Finlandia quiebra el tablero y anuncia que tiene la intención de unirse a la OTAN de inmediato, una cuestión que estaba en el aire, pero ahora el presidente Sauli Niinisto y la primera ministra Sanna Marin se encargaron del acuñar el punto de inflexión histórico con una declaración conjunta.

Luego será el turno de Suecia, que se pronunciará el lunes. Y con toda probabilidad -por no decir seguro- será otro sí. El revés para Rusia es completo y marca el completo fracaso de la estrategia de Vladimir Putin.

Quería “menos OTAN” en las fronteras y ahora se encontrará compartiendo más de 1.300 kilómetros con la Alianza Atlántica.

“Para nosotros es una amenaza”, interrumpió el portavoz del Kremlin, Dmitri Peskov. “Moscú tomará las medidas necesarias para garantizar su propia seguridad”, explicó, y éstas dependerán “de la proximidad de la infraestructura de la OTAN a nuestras fronteras”.

La Cancillería subió entonces la apuesta al hablar de inevitables “contramedidas técnico-militares”. Mientras tanto, parece que el suministro de gas podría interrumpirse mañana mismo. Un golpe directo de Moscú. e inmediato.

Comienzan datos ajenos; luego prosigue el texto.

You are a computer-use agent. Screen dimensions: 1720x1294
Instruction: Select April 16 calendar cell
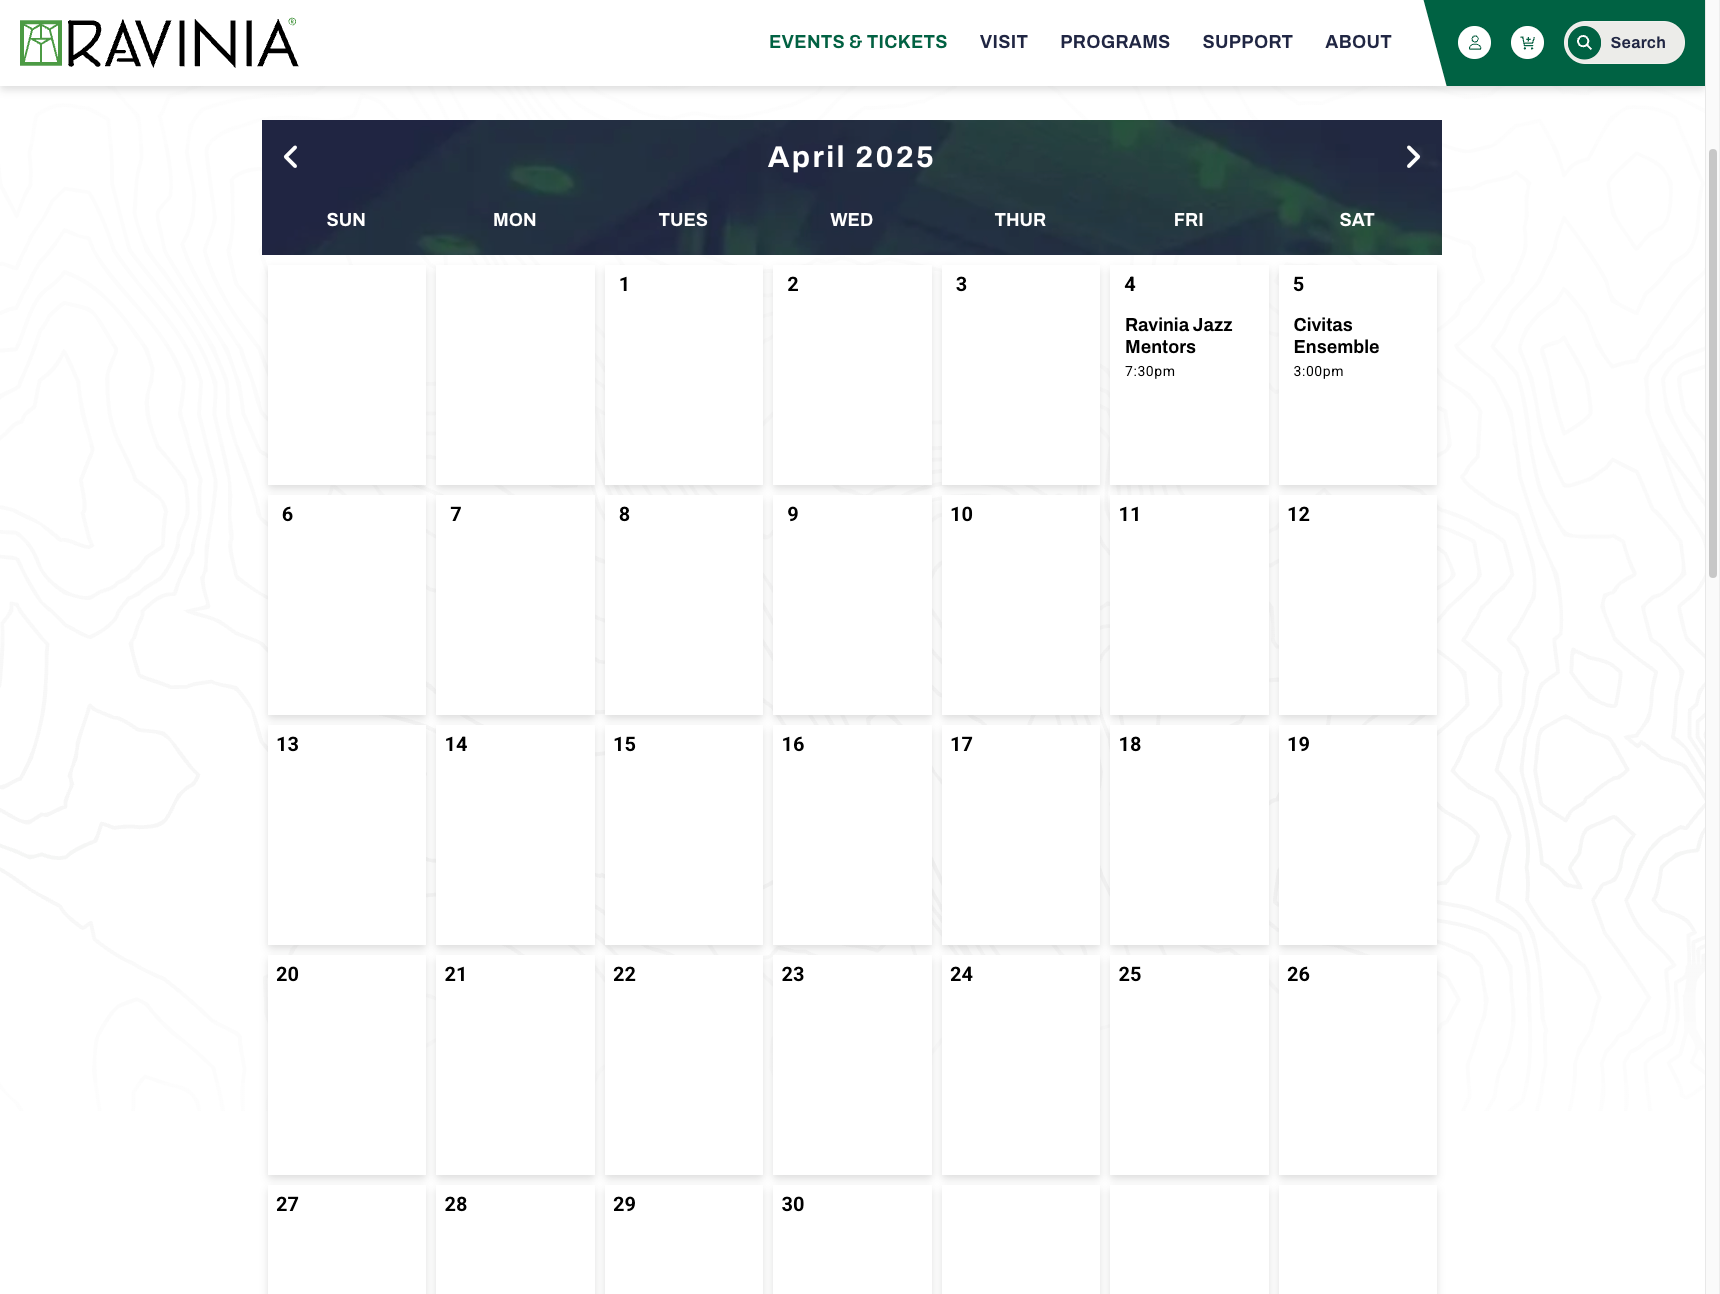pos(852,835)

Al “persuadir a Helsinki” para que se una a la Alianza, la OTAN “pretende crear un nuevo frente de presión militar sobre Rusia”, tronó la portavoz del ministerio ruso. Pero describe un mundo al revés. Es Finlandia la que, tras décadas de no alineamiento, ha elegido libremente unirse al bloque, como confirman claramente las encuestas y las declaraciones de los partidos hasta hace poco escépticos de la OTAN.

“El comportamiento impredecible de Rusia es un gran problema”, dijo a la Eurocámara el ministro de Relaciones Exteriores de Finlandia, Pekka Haavisto. “La invasión rusa de Ucrania ha cambiado el entorno de seguridad europeo”, añadió.

Al mismo tiempo, Haavisto no espera “una amenaza militar inmediata”. Evaluación compartida en la sede de la OTAN. Moscú, se dice, ya tiene el trabajo hecho en Ucrania, la operación no sale como se imaginaba y no tiene los recursos para abrir un nuevo frente con Finlandia, que además tiene un buen ejército, equipado con armamento ultramoderno.

El riesgo de un ataque se considera mínimo, ya que Londres ya ha ofrecido su cobertura si ocurriera lo impensable. El aplauso por la elección de Helsinki, en el campo occidental, fue unánime.

La UE se complace de la situación. Los trámites serán “rápidos”, prometió, con cierto regocijo, el secretario general Jens Stoltenberg. En Estados Unidos también bendicen la decisión finlandesa.